On Sunday, about 40 members of the Tahltan First Nation, including elders, moved into the Fortune's camp site at Mount Klappan and asked the workers to leave.
Tahltan members had earlier issued what they called an “eviction notice, requiring the company to halt its exploration activities and leave the area,” said a news release issued by the Tahltan Central Council on Tuesday.
As reported
exclusively on Stockhouse.com on August 23, Tahtlan elders are protesting at the Fortune site by, among other things, holding drum circles near Fortune’s field camp twice a day, while Fortune representatives offered to change a helicopter route that was alleged to have disturbed traditional hunting grounds.
Fortune is proposing an open pit coal mine for the site that First Nations call the Sacred Headwaters, an area aboriginals say is of significant cultural value and feeds three major salmon-bearing rivers: the Skeena, the Stikine and the Nass rivers.
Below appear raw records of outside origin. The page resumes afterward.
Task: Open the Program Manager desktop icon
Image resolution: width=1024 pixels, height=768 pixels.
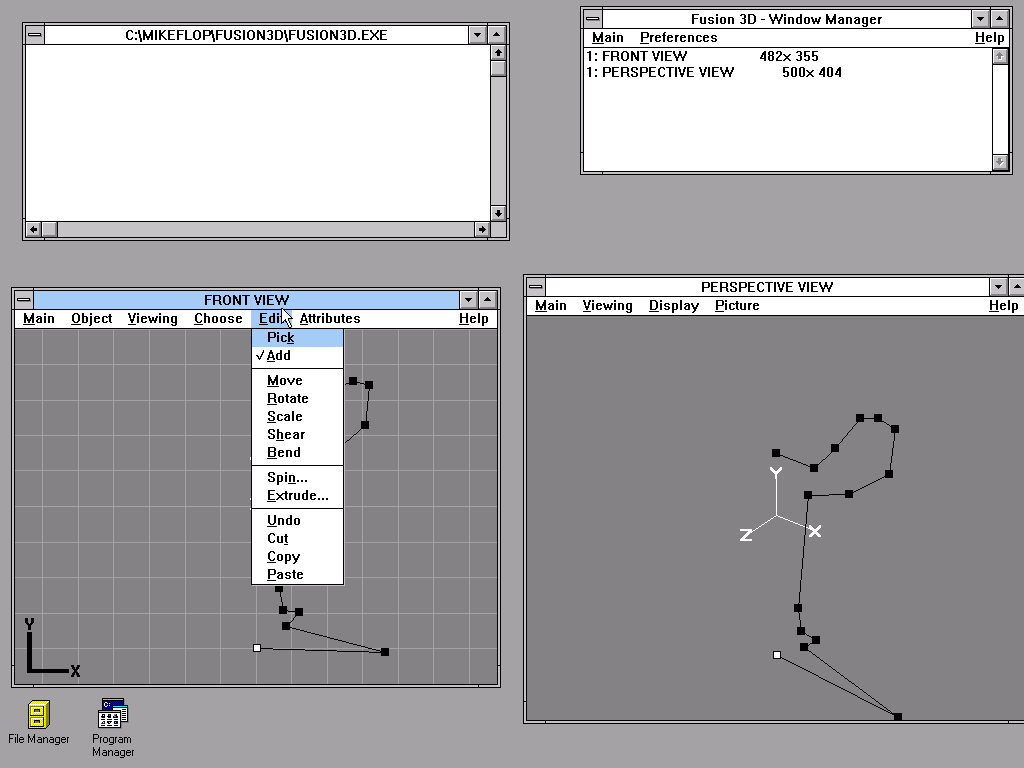Action: pos(112,714)
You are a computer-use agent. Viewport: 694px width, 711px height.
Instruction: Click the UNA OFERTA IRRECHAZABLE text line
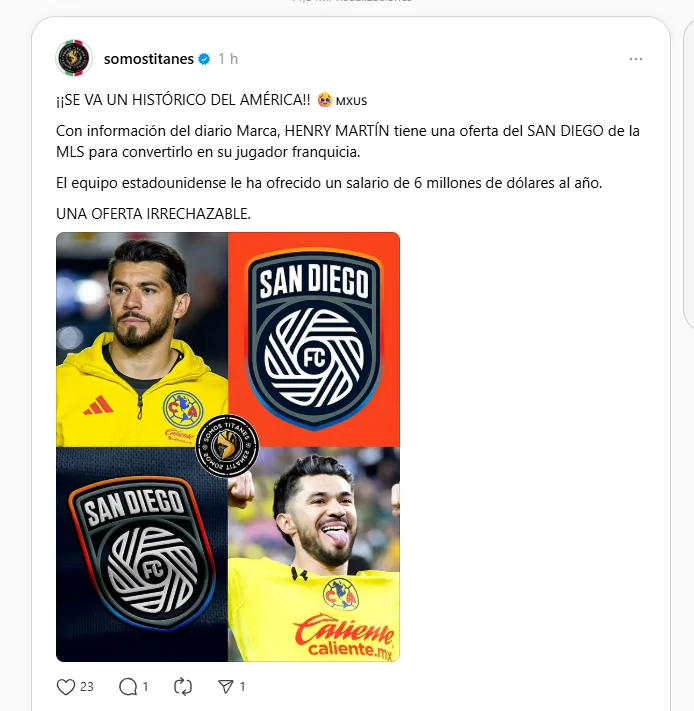(153, 214)
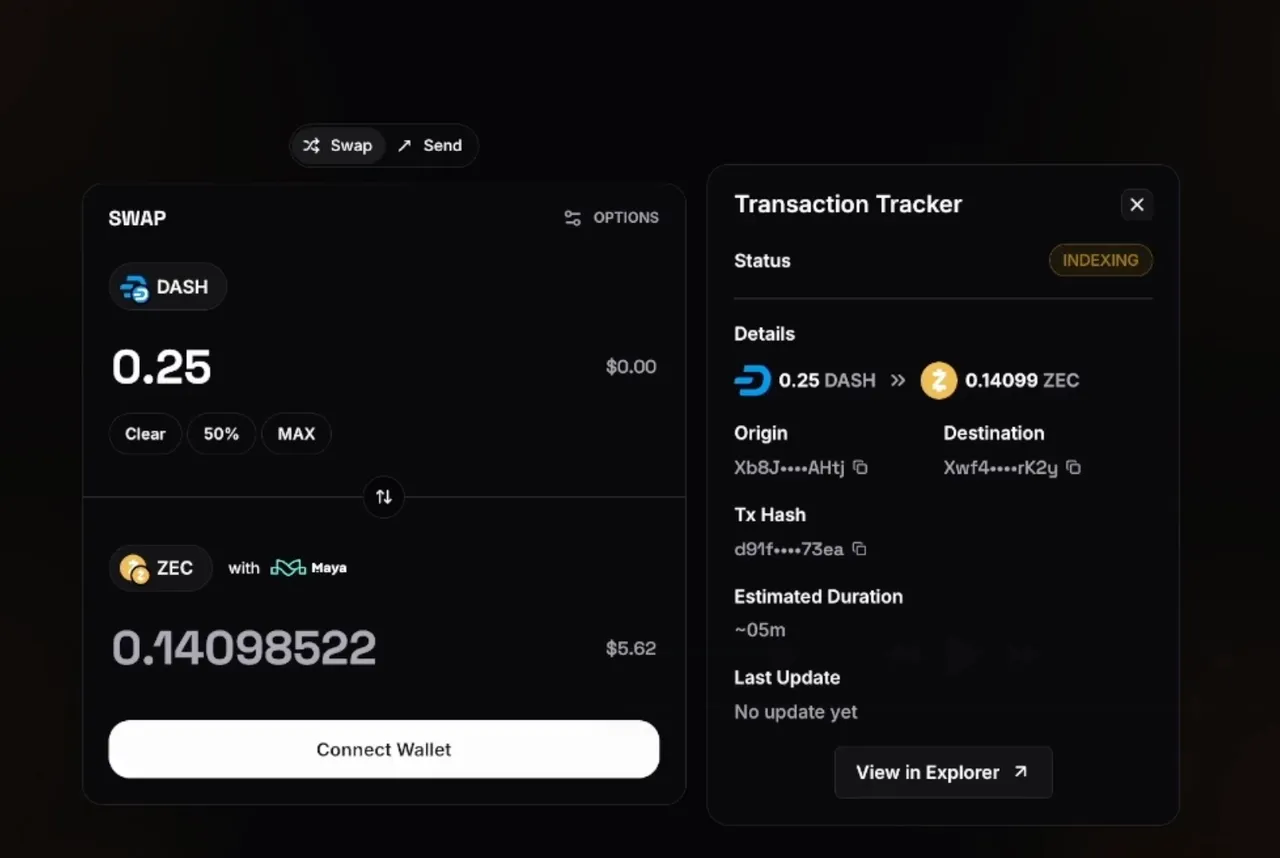Flip swap direction with the arrows icon

pyautogui.click(x=384, y=496)
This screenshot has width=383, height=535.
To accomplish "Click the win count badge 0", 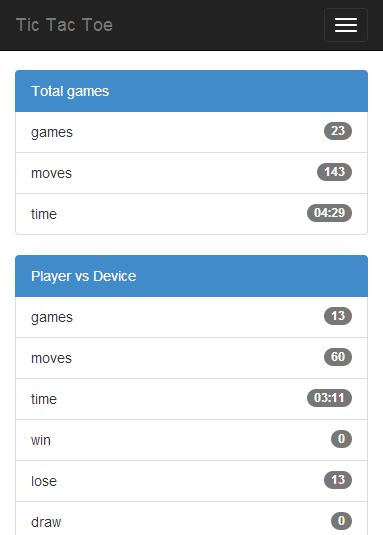I will [341, 439].
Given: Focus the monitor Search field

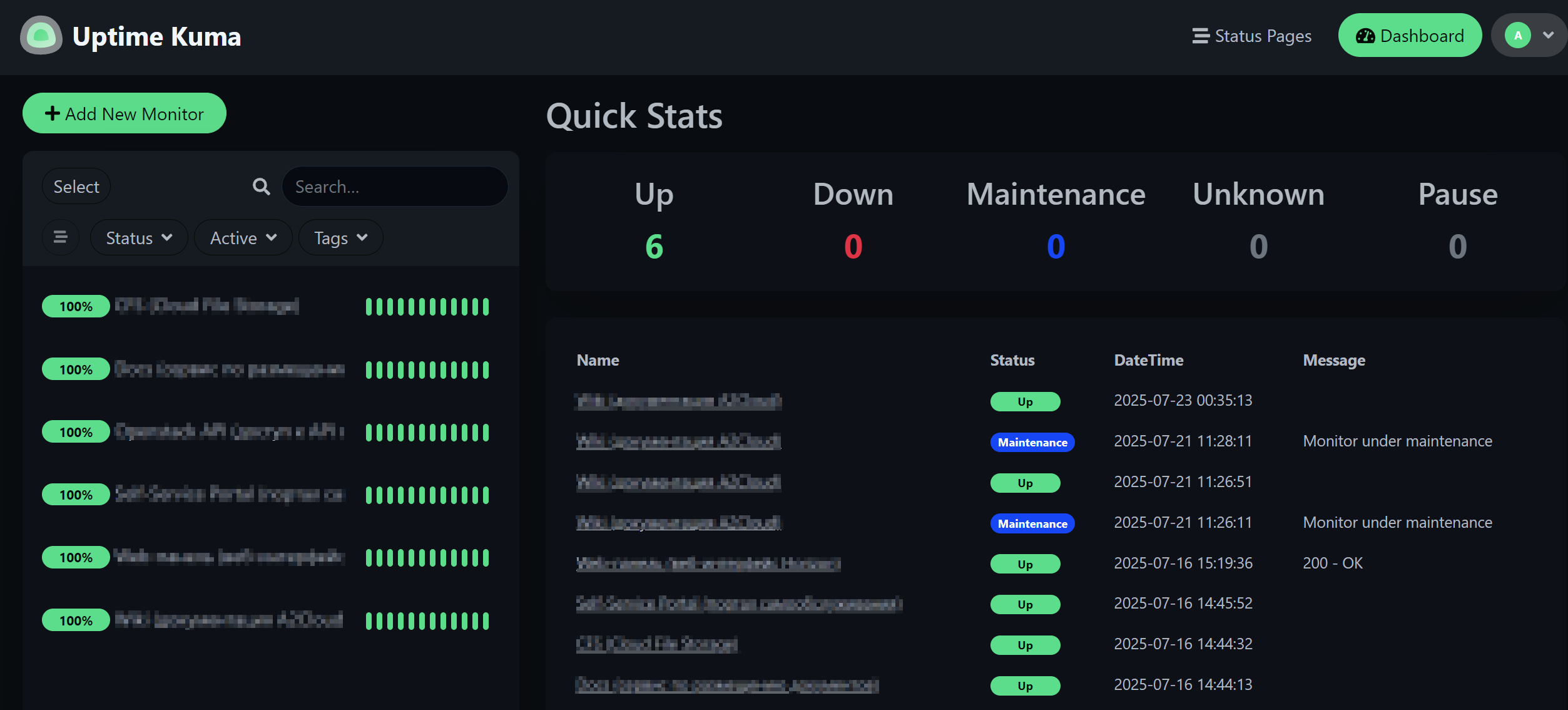Looking at the screenshot, I should point(395,187).
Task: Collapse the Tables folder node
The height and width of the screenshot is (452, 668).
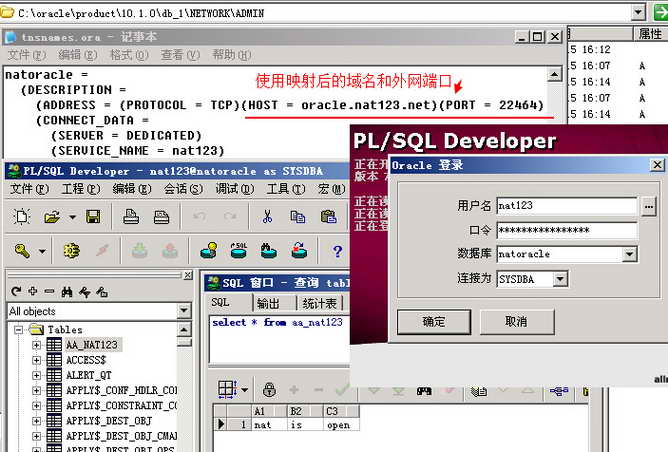Action: point(20,329)
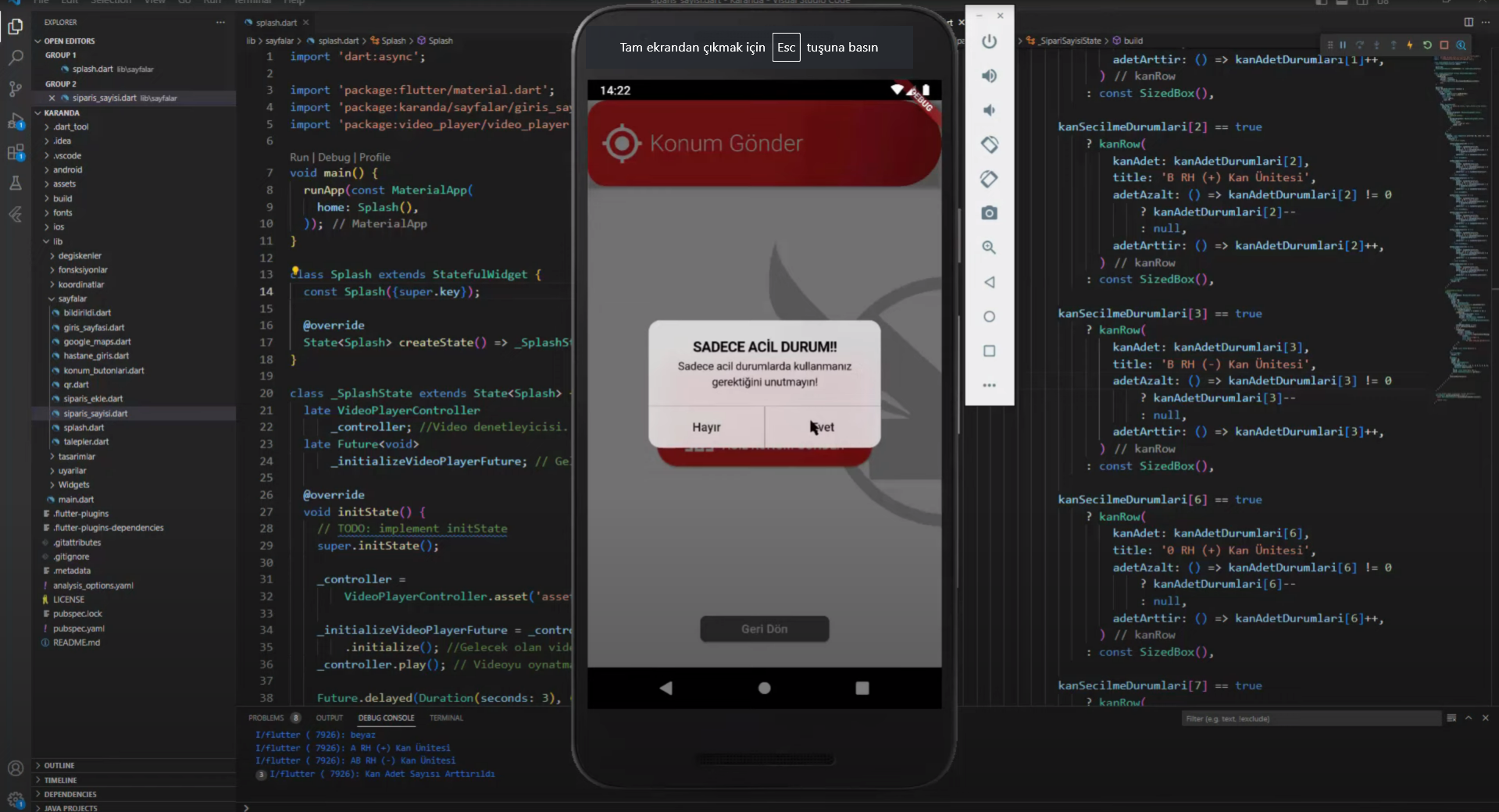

The mine in question, the Arctos Anthracite project, located 330 kilometres northeast of the Port of Prince Rupert, is an international collaboration between Fortune (80%) and POSCAN (20%), the Canadian subsidiary of South Korea’s POSCO, one of the world’s largest steel producers.
To date Fortune has invested $100 million in the proposed project, which executives say has the potential for $10 billion in revenue and $900 million in Provincial and Federal taxes after a 25-year mine life.
Over the weekend, B.C. Mines Minister Bill Bennett travelled to the remote site, located several hundred kilometres north of Terrace in northeast B.C.
Bennett told protesters he would urge Fortune Minerals not to seek an injunction against them.
He also apologized for the wording of
a B.C. government news release issued last week which angered the Tahltan, who said it implied a newly-appointed mediator had no choice but to ensure the mine is built, even though aboriginals want protection of the area.
Fortune president and CEO Robin Goad said the company pulled out to give time and space needed for discussions, but Fortune is still fully committed to move forward on the project.
“It is our sincere hope that this show of good faith by Fortune will help bring resolution to issues as and near our Arctos project site, including any protests,” Goad said.
Annita McPhee, Tahltan Central Council president, said they have made it clear that they don't want the mine in that area.
“We don't want another 2005,” she said in a news release.
“Our people are getting angrier by the day and negotiations are not progressing as the same pace.”
In 2005, 15 people were arrested in a protest against the Shell Canada Ltd. (TSX:T.SHC, Stock Forum) shale gas development in the same area.
The B.C. government announced a deal last December with Shell Canada that saw the company withdraw plans to explore and drill for coalbed methane gas in the 4,000-square-kilometre region. (The Canadian Press, CFTK).